Pandora is seen in this dramatic view, orbiting just beyond the outer edge
of Saturn's F ring. Several bright areas are visible within the F ring.
In the main rings, the Keeler gap and the Encke gap, with a bright
ringlet, are also visible. Pandora is 84 kilometers (52 miles) across.
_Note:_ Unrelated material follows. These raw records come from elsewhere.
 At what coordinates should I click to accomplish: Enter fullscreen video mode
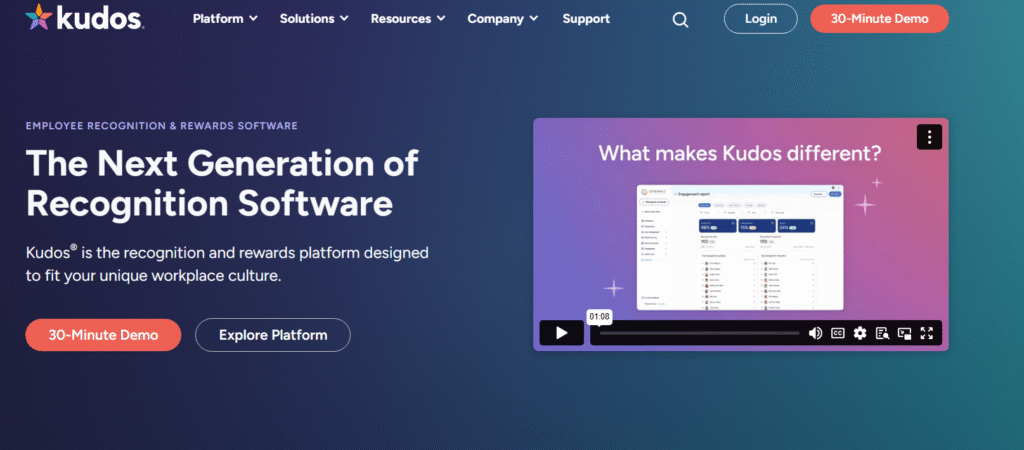[x=927, y=333]
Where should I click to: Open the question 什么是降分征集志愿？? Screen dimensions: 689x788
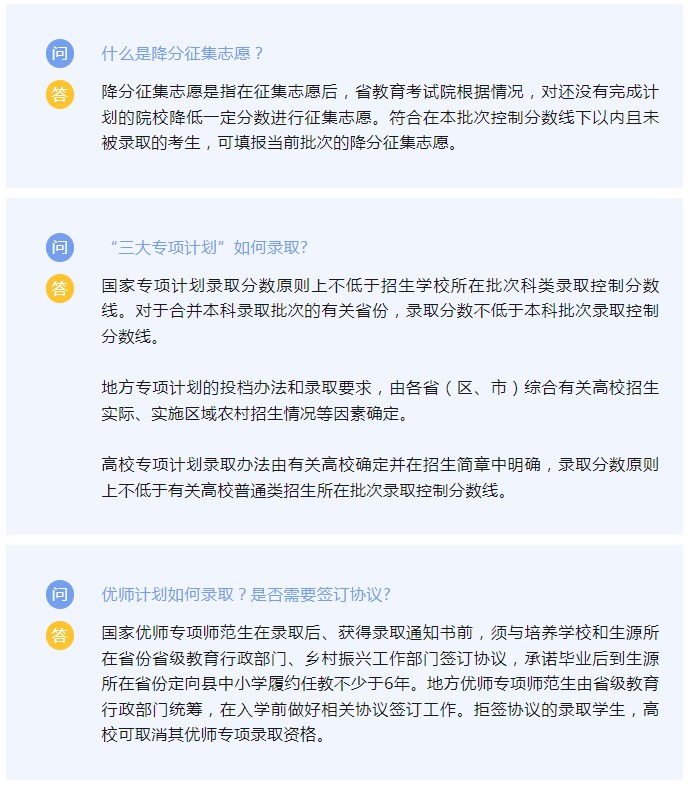click(x=183, y=53)
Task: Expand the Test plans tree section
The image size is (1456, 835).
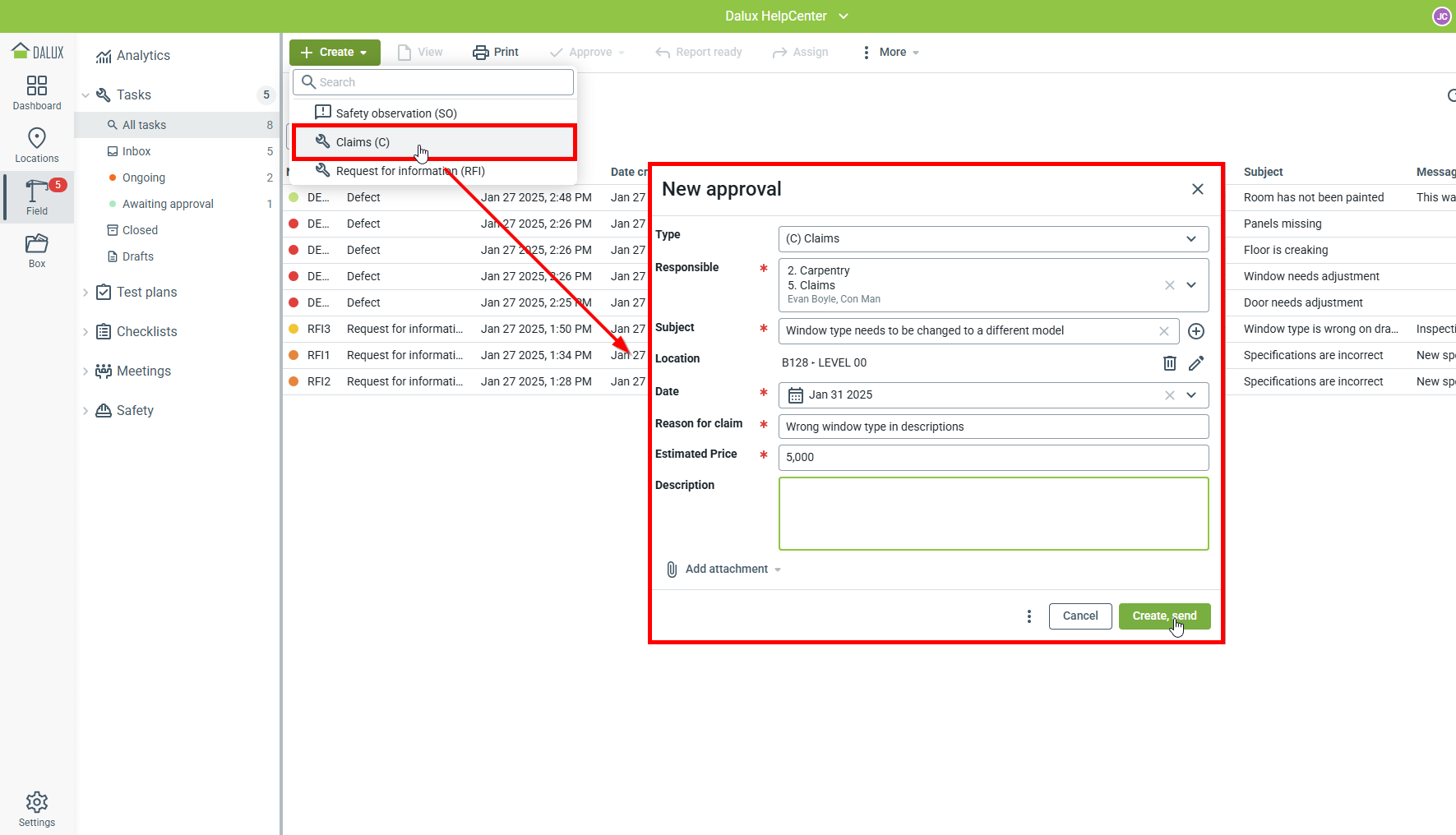Action: click(86, 292)

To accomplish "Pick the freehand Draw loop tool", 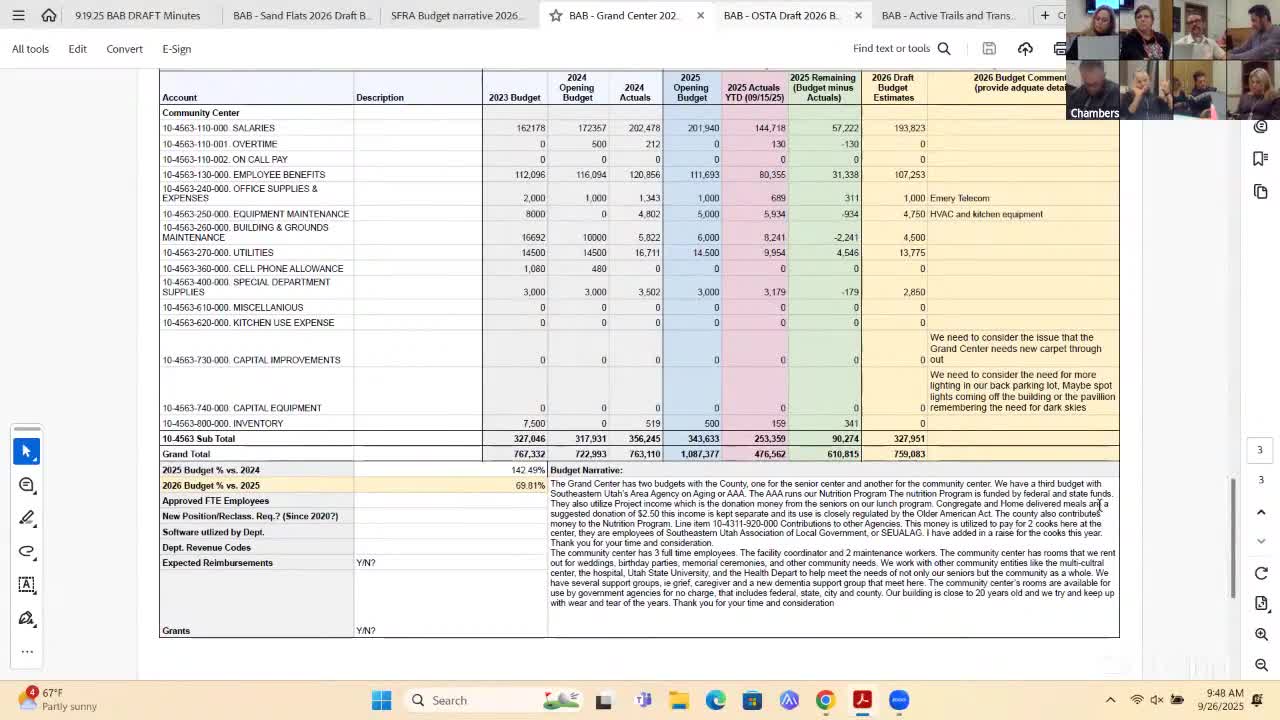I will pos(27,551).
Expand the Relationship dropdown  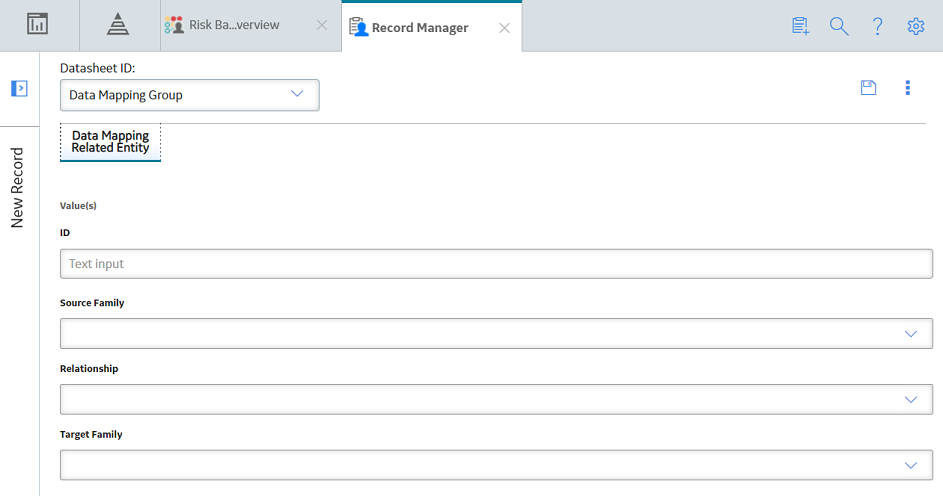click(x=496, y=399)
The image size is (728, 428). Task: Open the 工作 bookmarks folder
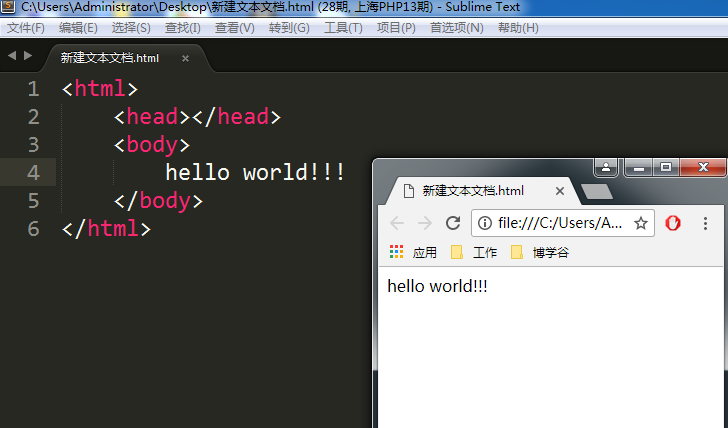[475, 253]
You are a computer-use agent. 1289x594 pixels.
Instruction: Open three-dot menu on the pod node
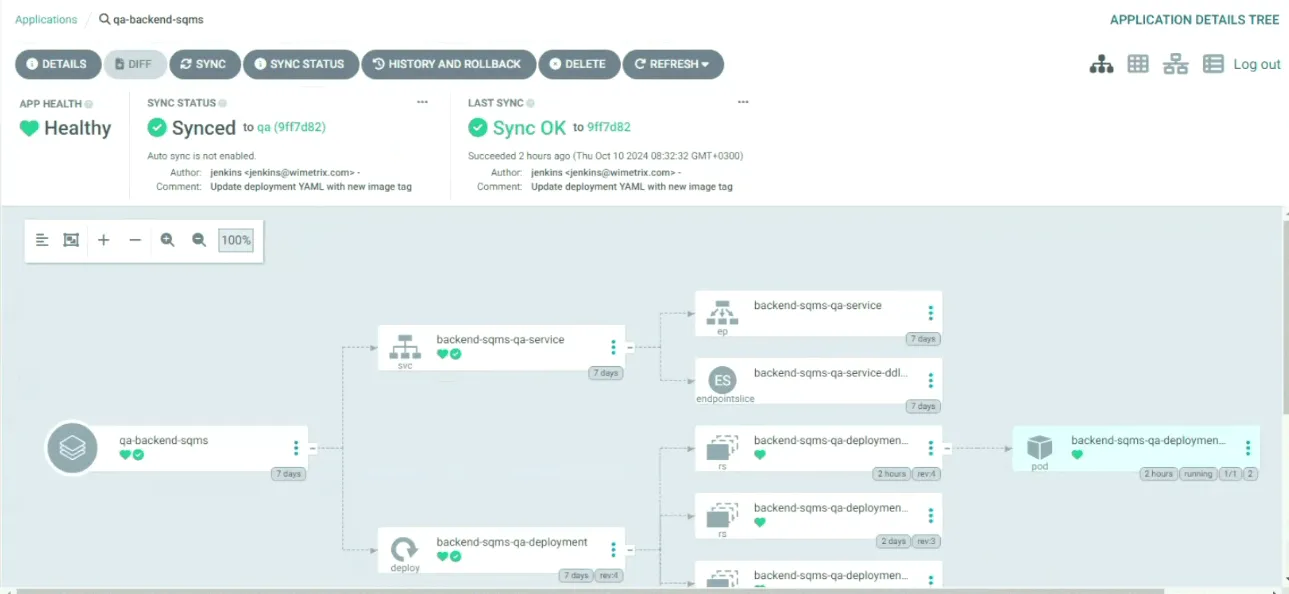pyautogui.click(x=1248, y=447)
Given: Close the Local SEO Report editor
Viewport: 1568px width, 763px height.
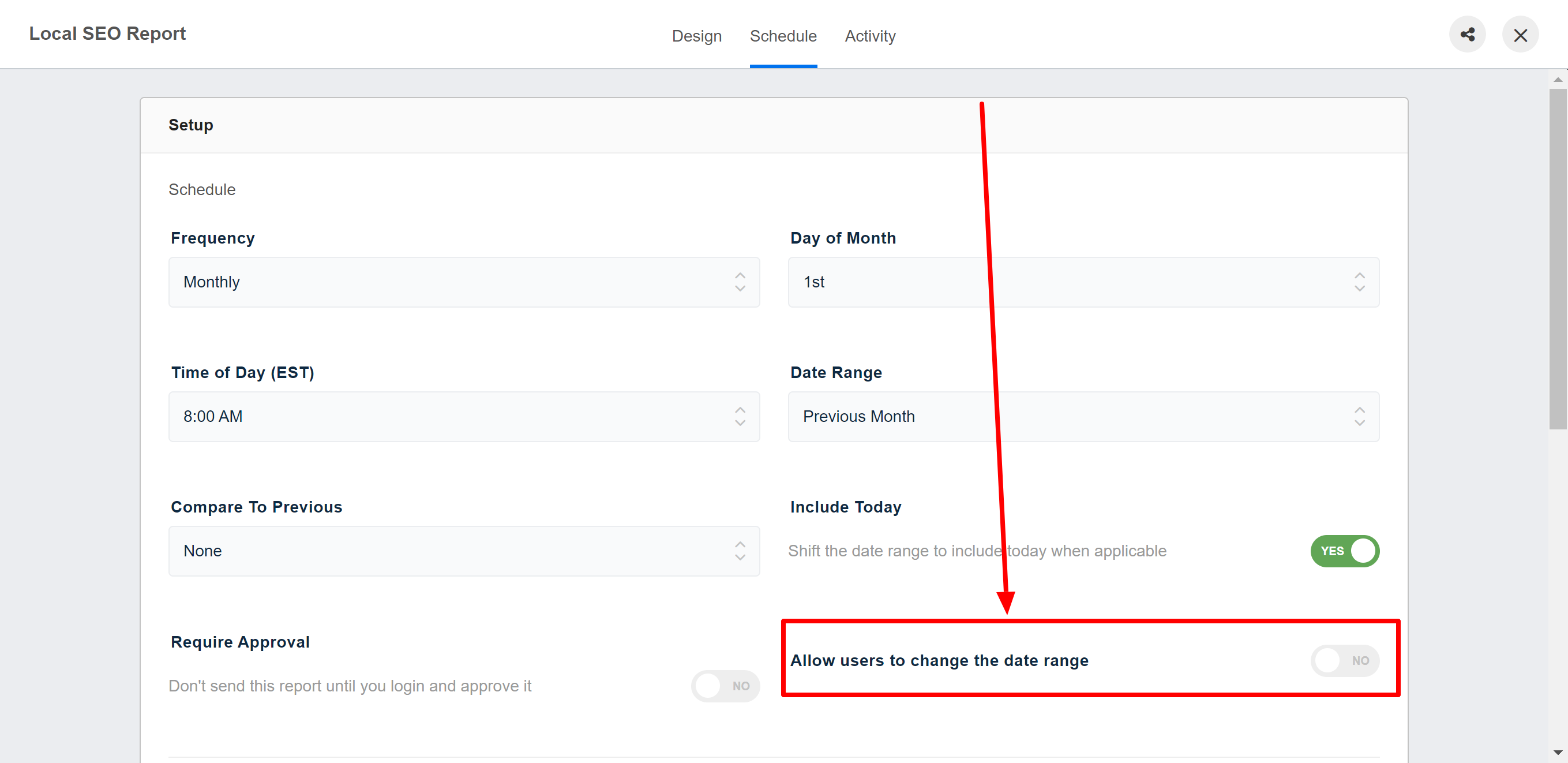Looking at the screenshot, I should [x=1520, y=35].
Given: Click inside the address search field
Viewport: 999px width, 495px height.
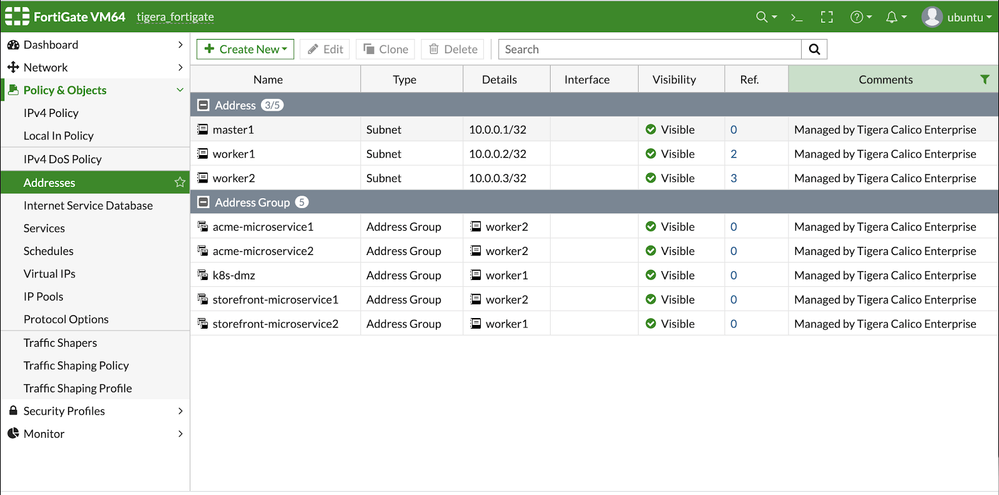Looking at the screenshot, I should [650, 49].
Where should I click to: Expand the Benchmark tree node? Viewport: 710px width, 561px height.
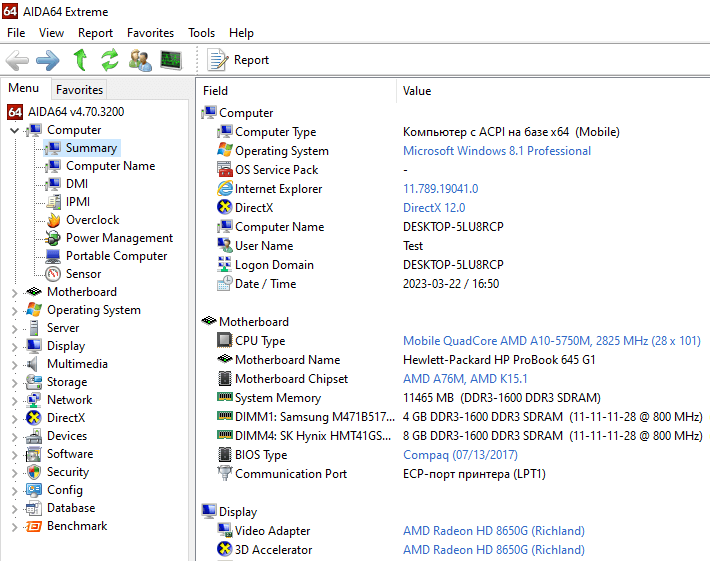tap(14, 527)
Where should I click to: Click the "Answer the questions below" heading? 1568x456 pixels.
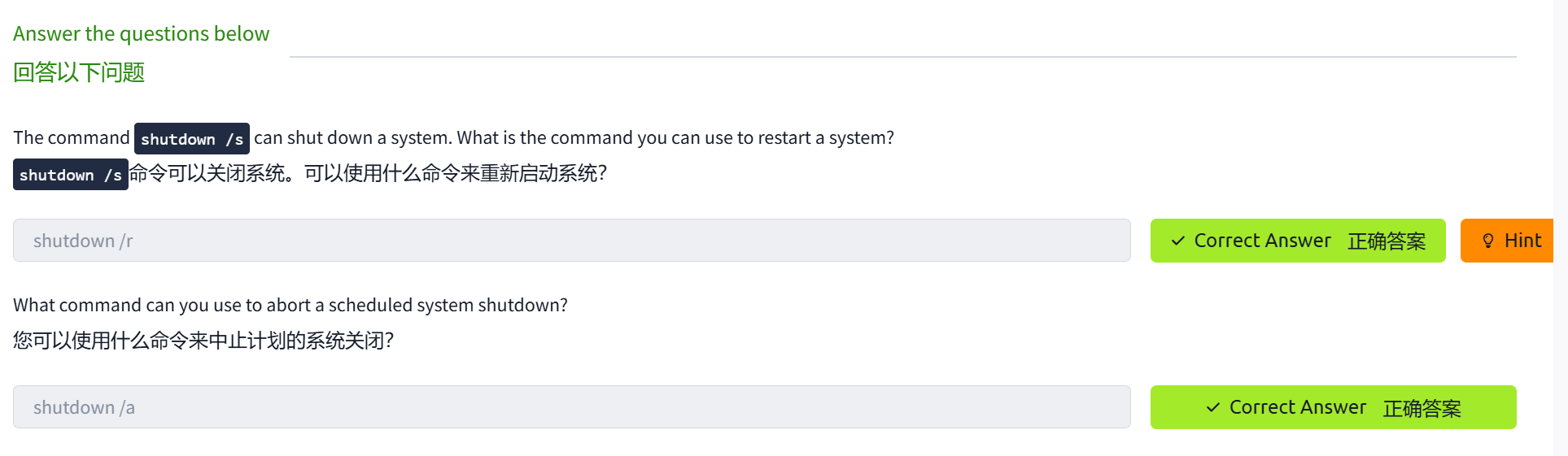[141, 33]
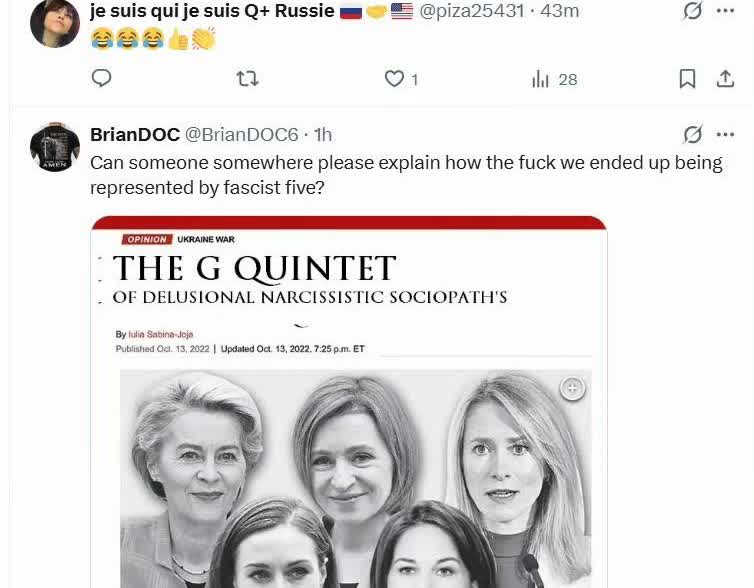Bookmark the piza25431 tweet
The width and height of the screenshot is (754, 588).
(x=687, y=79)

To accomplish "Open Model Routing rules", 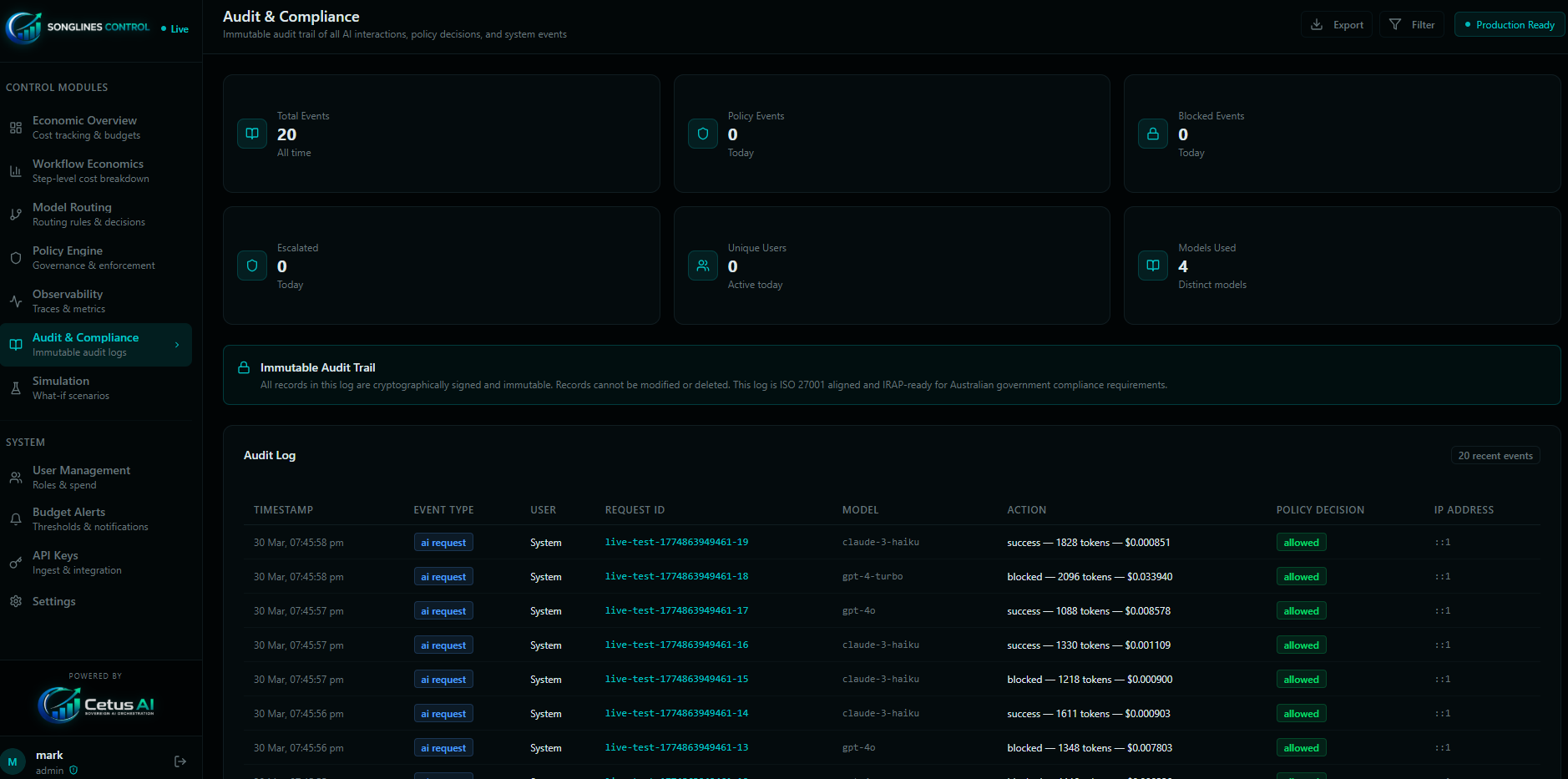I will pyautogui.click(x=71, y=213).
The image was taken in visible light with the Cassini spacecraft
narrow-angle camera on Feb. 18, 2005, at a distance of approximately 1.2
million kilometers (746,000 miles) from Pandora and at a
Sun-Pandora-spacecraft, or phase, angle of 108 degrees. The image scale
is 7 kilometers (4 miles) per pixel.
The Cassini-Huygens mission is a cooperative project of NASA, the European
Space Agency and the Italian Space Agency. The Jet Propulsion Laboratory,
a division of the California Institute of Technology in Pasadena, manages
the mission for NASA's Science Mission Directorate, Washington, D.C. The
Cassini orbiter and its two onboard cameras were designed, developed and
assembled at JPL. The imaging team is based at the Space Science
Institute, Boulder, Colo.
For more information about the Cassini-Huygens mission, visit
http://saturn.jpl.nasa.gov and the Cassini imaging team home page,
http://ciclops.org.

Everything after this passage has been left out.